___ Data excerpts ___
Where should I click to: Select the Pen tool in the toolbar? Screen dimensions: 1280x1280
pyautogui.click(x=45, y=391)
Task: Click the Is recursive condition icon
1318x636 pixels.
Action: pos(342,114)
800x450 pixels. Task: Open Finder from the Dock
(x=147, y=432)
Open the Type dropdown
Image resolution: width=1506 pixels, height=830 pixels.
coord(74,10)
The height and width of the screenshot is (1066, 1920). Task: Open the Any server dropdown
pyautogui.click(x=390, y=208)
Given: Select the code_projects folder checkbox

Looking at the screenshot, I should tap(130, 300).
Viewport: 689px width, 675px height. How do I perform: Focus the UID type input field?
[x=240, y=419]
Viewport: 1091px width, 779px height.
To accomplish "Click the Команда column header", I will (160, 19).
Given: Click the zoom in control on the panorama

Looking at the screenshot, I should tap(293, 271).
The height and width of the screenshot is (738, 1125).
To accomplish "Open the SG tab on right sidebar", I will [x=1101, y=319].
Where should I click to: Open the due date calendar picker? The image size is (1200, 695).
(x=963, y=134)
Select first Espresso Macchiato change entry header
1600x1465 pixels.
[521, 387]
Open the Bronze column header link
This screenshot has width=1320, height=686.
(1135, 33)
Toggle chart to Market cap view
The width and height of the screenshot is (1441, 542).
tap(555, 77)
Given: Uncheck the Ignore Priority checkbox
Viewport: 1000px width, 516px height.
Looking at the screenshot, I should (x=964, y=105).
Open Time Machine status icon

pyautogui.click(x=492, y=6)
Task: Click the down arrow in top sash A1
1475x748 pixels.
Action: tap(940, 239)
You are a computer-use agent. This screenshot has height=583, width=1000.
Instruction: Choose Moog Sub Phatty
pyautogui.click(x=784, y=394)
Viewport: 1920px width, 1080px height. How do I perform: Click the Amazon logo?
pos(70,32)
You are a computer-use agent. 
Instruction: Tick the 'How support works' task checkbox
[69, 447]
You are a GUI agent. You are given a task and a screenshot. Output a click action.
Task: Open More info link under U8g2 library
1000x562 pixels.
___
### What is needed
Return, word for word, every line from the one containing "Open the Type dropdown" through the last line of the records, with both ends included.

### Task answer
Open the Type dropdown
Image resolution: width=1506 pixels, height=830 pixels.
coord(74,10)
The height and width of the screenshot is (1066, 1920). Task: Open the Any server dropdown
pyautogui.click(x=390, y=208)
Given: Select the code_projects folder checkbox

Looking at the screenshot, I should tap(130, 300).
Viewport: 689px width, 675px height. How do I perform: Focus the UID type input field?
[x=240, y=419]
Viewport: 1091px width, 779px height.
To accomplish "Click the Команда column header", I will (160, 19).
Given: Click the zoom in control on the panorama

Looking at the screenshot, I should tap(293, 271).
The height and width of the screenshot is (738, 1125).
To accomplish "Open the SG tab on right sidebar", I will [x=1101, y=319].
Where should I click to: Open the due date calendar picker? The image size is (1200, 695).
(x=963, y=134)
Select first Espresso Macchiato change entry header
1600x1465 pixels.
[521, 387]
Open the Bronze column header link
This screenshot has width=1320, height=686.
(1135, 33)
Toggle chart to Market cap view
The width and height of the screenshot is (1441, 542).
tap(555, 77)
Given: Uncheck the Ignore Priority checkbox
Viewport: 1000px width, 516px height.
Looking at the screenshot, I should (x=964, y=105).
Open Time Machine status icon

pyautogui.click(x=492, y=6)
Task: Click the down arrow in top sash A1
1475x748 pixels.
Action: tap(940, 239)
You are a computer-use agent. This screenshot has height=583, width=1000.
Instruction: Choose Moog Sub Phatty
pyautogui.click(x=784, y=394)
Viewport: 1920px width, 1080px height. How do I perform: Click the Amazon logo?
pos(70,32)
You are a computer-use agent. 
Instruction: Tick the 'How support works' task checkbox
[69, 447]
You are a GUI agent. You are given a task and a screenshot. Output a click action.
Task: Open More info link under U8g2 library
1000x562 pixels.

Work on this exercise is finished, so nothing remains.